The final aim of the expansion of MSCs is to differentiate them to the lineage of choice, and it should be recalled that a microcarrier which is optimal for expansion of the MSCs is not necessarily optimal for a certain lineage-specific differentiation. Recently, a relationship between actin organization of the cells on microcarriers and the ability of MSCs to differentiate to chondrocytes was shown. It was established that microcarriers favouring round shape and disorganized actin, such as Cytopore 2, promote chondrogenesis while microcarriers favouring cell spreading and formation of stress fibres inhibit chondrogenesis [102] and promote osteogenesis. Furthermore, gelatin- and collagen-based carriers were found to be suitable for promoting osteogenesis independent of tissue origin and species [90,103,104]. For more details on the use of microcarriers and their impact on stem cell expansion and differentiation, the reader is referred to the very comprehensive review recently published by Sart et al. [96].
(ii). Requirements for microcarrier expansion and differentiation of pluripotent stem cells
PSCs can also grow on microcarriers, but in contrast to MSCs they grow mainly as aggregates between cells and carriers or as pure aggregates. Despite the advances in the development of this specific technology, today there is not yet a clear view on which would be the most suitable microcarrier(s). Chen et al. [105] did a systematic study for establishing the impact of different carrier characteristics on propagation of PSCs: large spherical (e.g. Cytodex 1 and 3) and cylindrical carriers (e.g. DE-53) promoted higher growth due to a more open structure compared with small carriers (e.g. Tosoh 10 PR). The latter carriers lead to more compact aggregates whose degree of compactness increased with the decrease in the carrier size. Cell growth is probably reduced due to lack of nutrients caused by the compactness (diffusion limitation). Nonetheless, carriers have to be coated with ECM in order to allow cell attachment and propagation. For more details, the reader is referred to the review by Chen et al. [15].

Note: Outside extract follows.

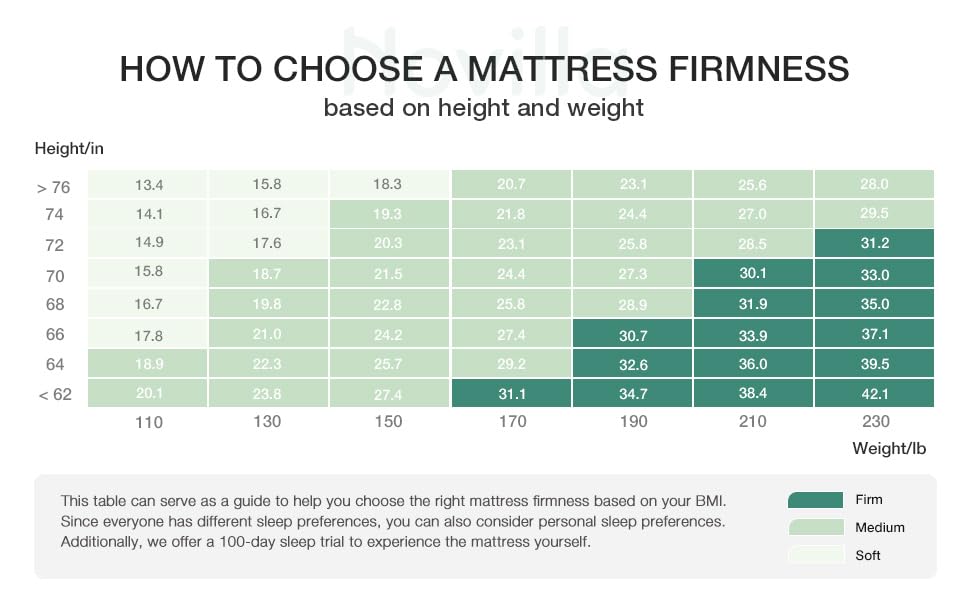Pick the cell with BMI value 30.1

Traditionally, PSCs are cultured using either inactivated feeder cells (mouse embryonic fibroblasts) or Matrigel (basement material prepared from mouse Engelbreth-Holm-Swarm sarcoma, containing laminin-111, collagen IV, perlecan, nidogen, fibronectin, entactin and other factors) -coated cell culture support. Obviously, both coatings are of animal origin, variable in their composition and characteristics (undefined nature) and have to be replaced by more defined coatings ideally of synthetic origin.

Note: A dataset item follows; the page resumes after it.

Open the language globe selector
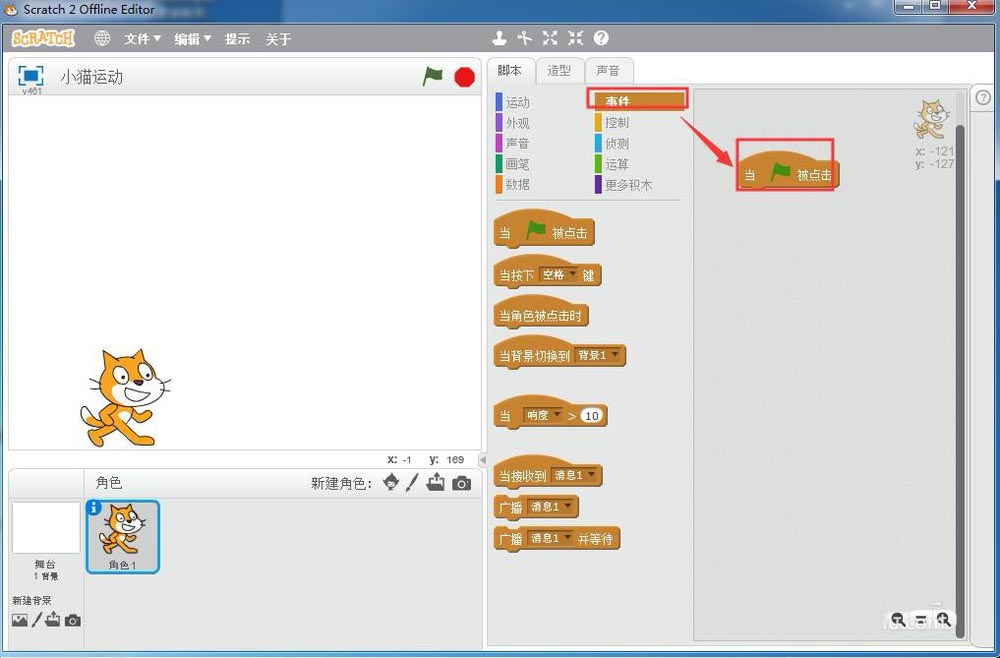 tap(100, 38)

In principle, microcarriers can also be seeded with feeder cells, such as irradiated mouse embryonic fibroblasts, and hESCs can be expanded as on culture plates seeded with feeder cells although at a reduced growth rate. The main drawback is that the microcarriers have to be seeded twice, initially with feeder cells at day 0 and then the next day with the hESCs to be expanded, which might be impractical at a larger scale [106]. What is interesting about this approach is the possibility to freeze directly expanded hESCs adherent to microcarriers because of improved thawing recovery.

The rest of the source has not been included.